▶ _Task description_
Everything below from the line with "Instruction: Open account" to the last line, both included, is to be written out exactly, with nothing added.

▶ _Dataset excerpts_
::::
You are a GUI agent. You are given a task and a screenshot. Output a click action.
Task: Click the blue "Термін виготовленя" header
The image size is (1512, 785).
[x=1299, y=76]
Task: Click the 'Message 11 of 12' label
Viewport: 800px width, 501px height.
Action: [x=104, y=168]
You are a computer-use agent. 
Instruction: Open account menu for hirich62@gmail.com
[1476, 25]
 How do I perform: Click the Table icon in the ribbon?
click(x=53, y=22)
::::
▶ _Output for this exercise_
Instruction: Open account menu for hirich62@gmail.com
[1476, 25]
 How do I perform: Click the Table icon in the ribbon?
click(x=53, y=22)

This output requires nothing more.